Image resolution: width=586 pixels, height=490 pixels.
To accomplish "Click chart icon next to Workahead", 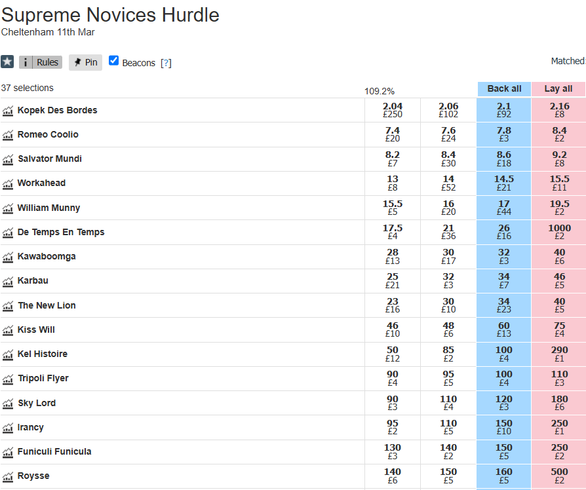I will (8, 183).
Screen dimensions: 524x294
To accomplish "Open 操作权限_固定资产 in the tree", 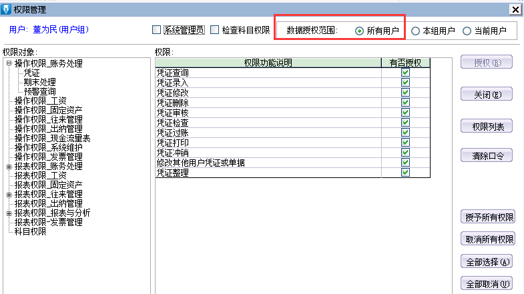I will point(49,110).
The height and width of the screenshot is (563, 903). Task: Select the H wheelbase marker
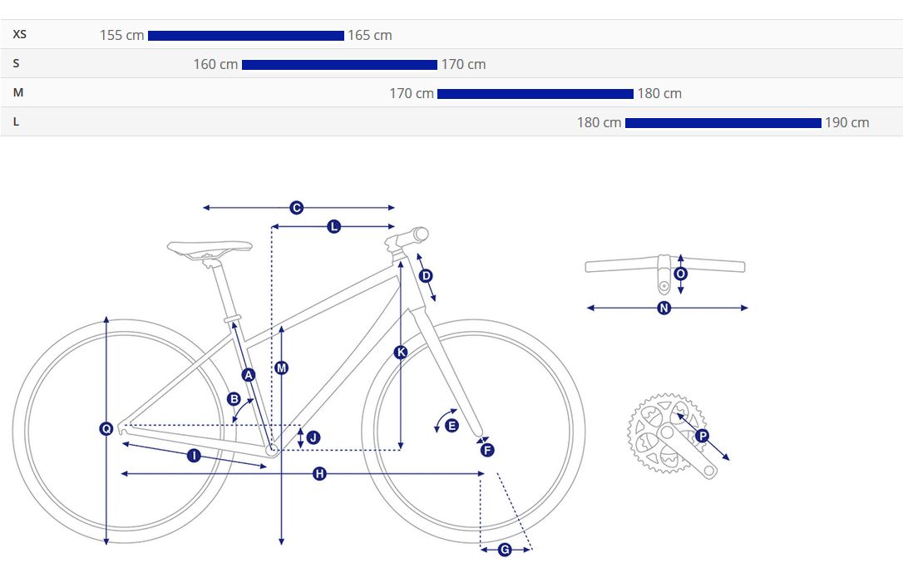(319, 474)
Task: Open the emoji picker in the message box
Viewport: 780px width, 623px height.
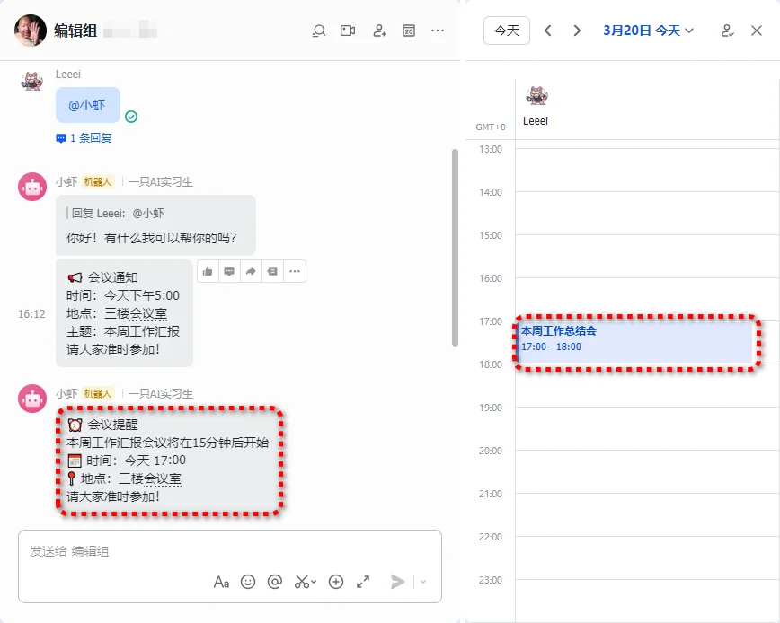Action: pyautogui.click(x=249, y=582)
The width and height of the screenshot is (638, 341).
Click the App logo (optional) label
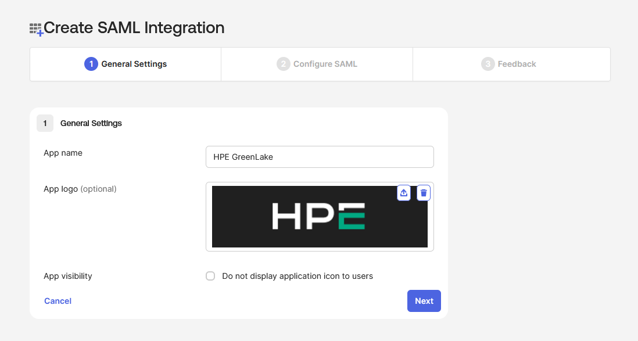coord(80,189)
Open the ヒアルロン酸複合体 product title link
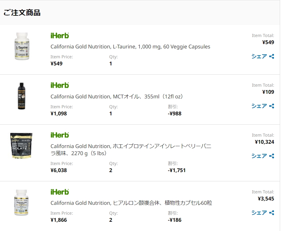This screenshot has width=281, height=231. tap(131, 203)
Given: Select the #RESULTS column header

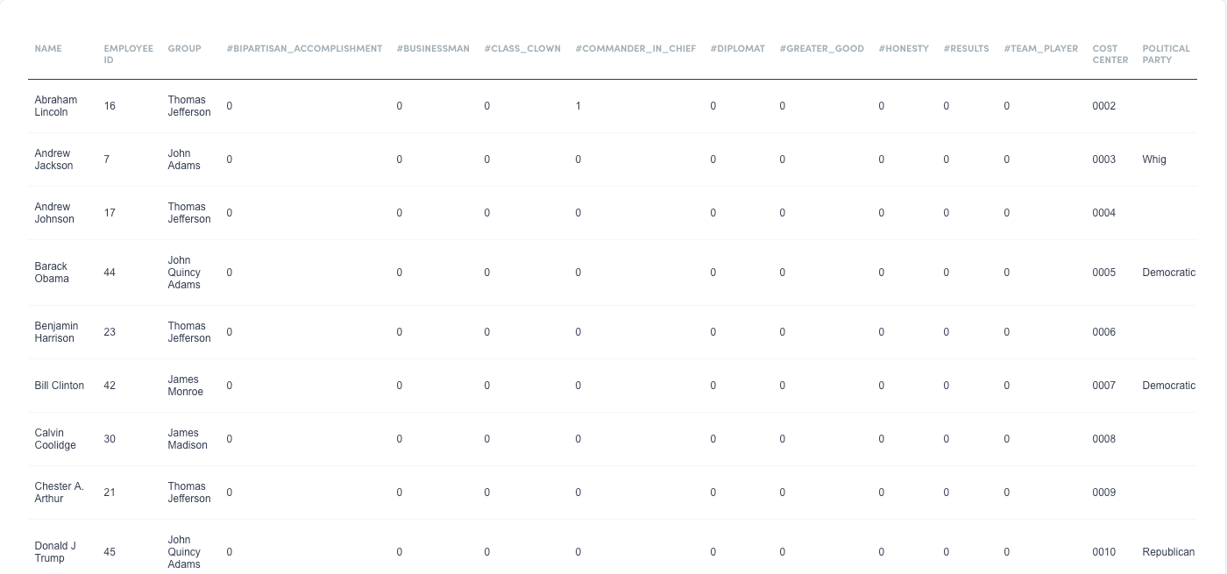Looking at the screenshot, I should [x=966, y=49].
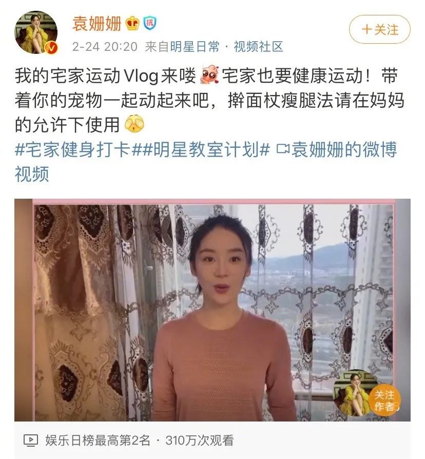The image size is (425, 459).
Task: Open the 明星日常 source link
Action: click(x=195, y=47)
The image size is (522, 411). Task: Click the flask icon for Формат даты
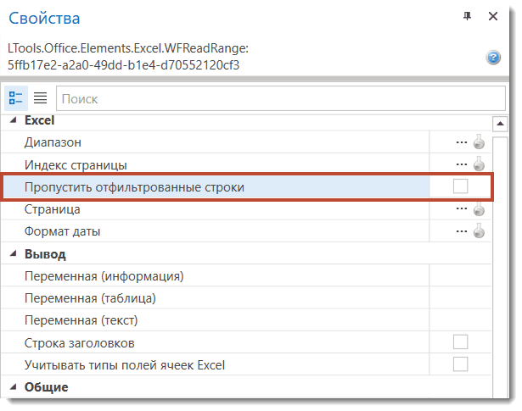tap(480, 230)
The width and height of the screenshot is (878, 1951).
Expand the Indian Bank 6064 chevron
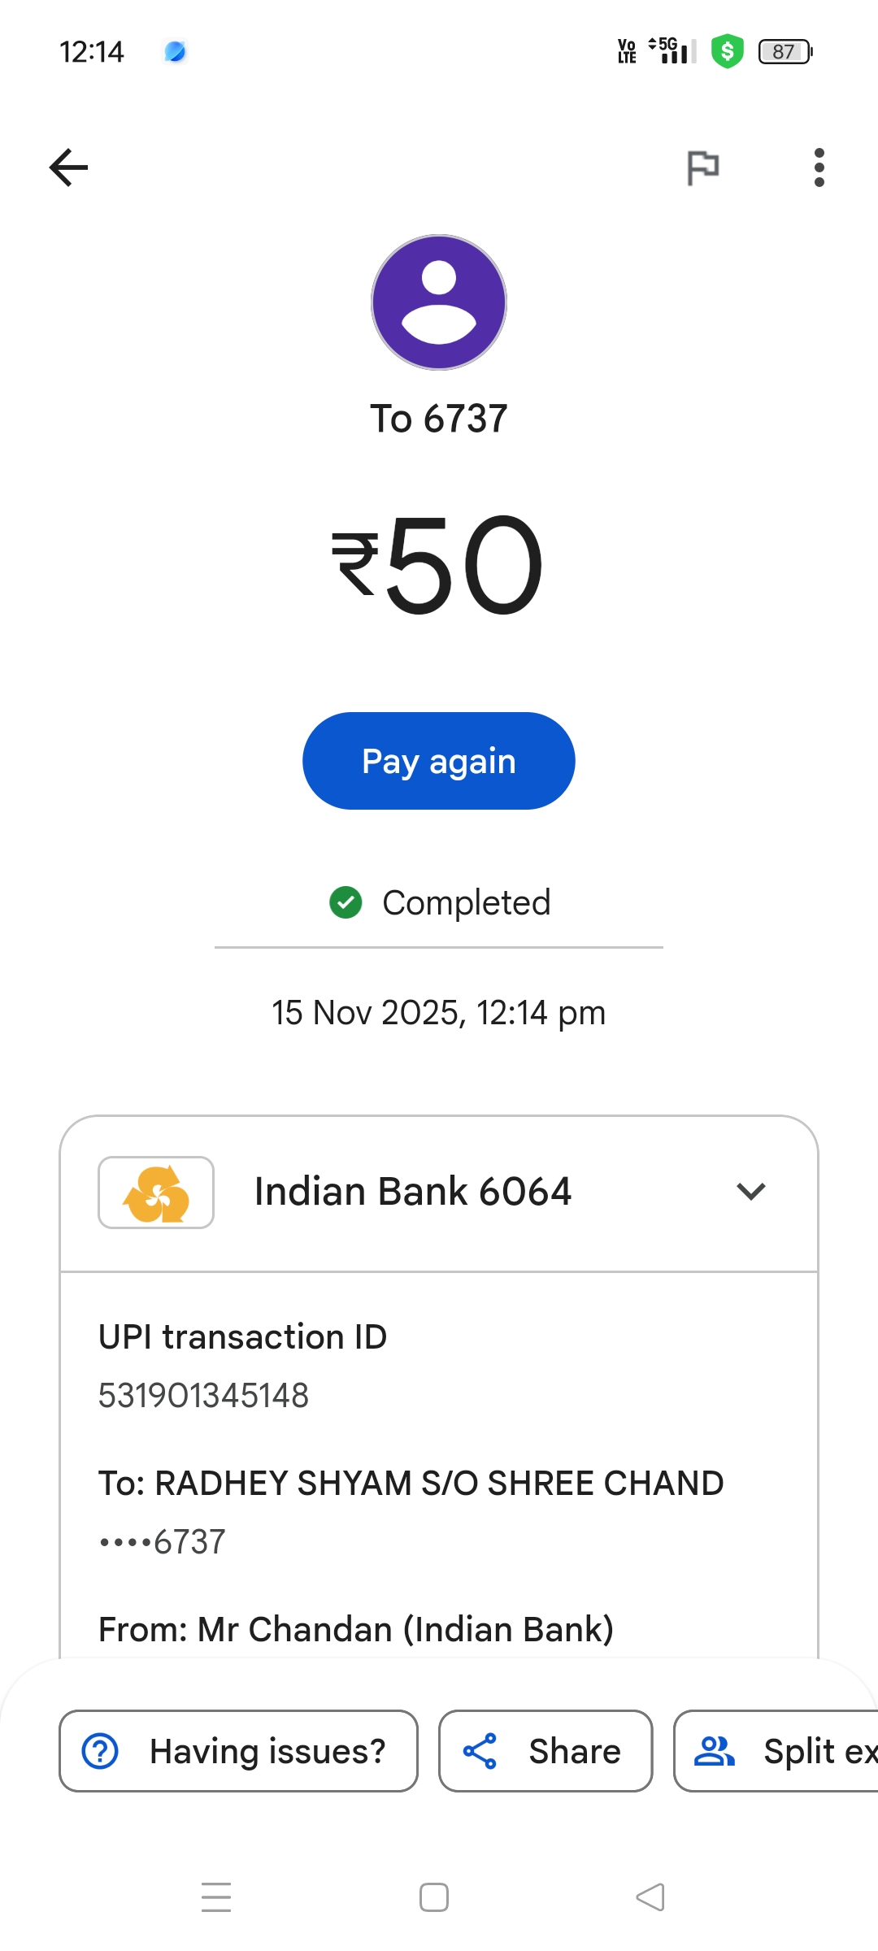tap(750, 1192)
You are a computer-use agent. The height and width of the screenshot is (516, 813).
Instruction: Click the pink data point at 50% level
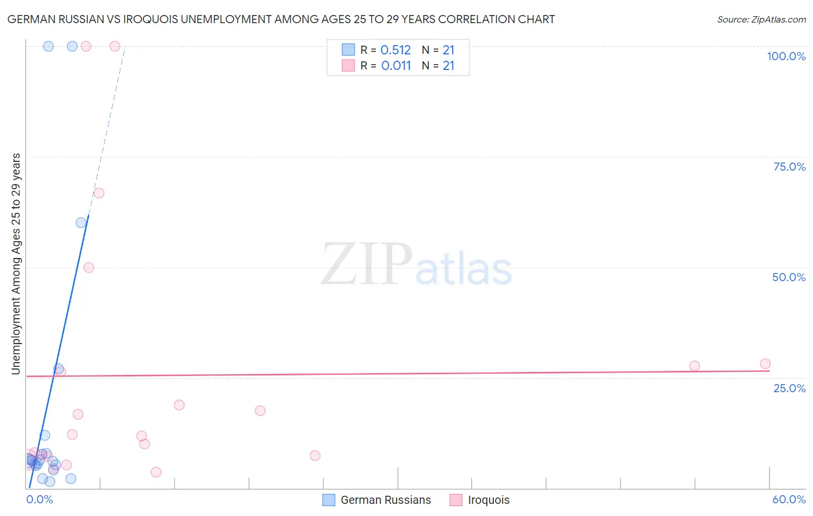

**Exercise description:** Every line from the one with "Click the App logo (optional) label" through the end of the records is to be reproduced exactly, and the pictures are to be left out.

**Answer for the task:**
Click the App logo (optional) label
coord(80,189)
Open the ヒアルロン酸複合体 product title link
This screenshot has width=281, height=231. tap(131, 203)
Given: Select the #RESULTS column header

Looking at the screenshot, I should [x=966, y=49].
The image size is (425, 459).
Task: Open the 明星日常 source link
Action: click(x=195, y=47)
The image size is (522, 411). Task: Click the flask icon for Формат даты
tap(480, 230)
The width and height of the screenshot is (878, 1951).
Expand the Indian Bank 6064 chevron
tap(750, 1192)
You are a computer-use agent. The height and width of the screenshot is (516, 813).
Instruction: Click the pink data point at 50% level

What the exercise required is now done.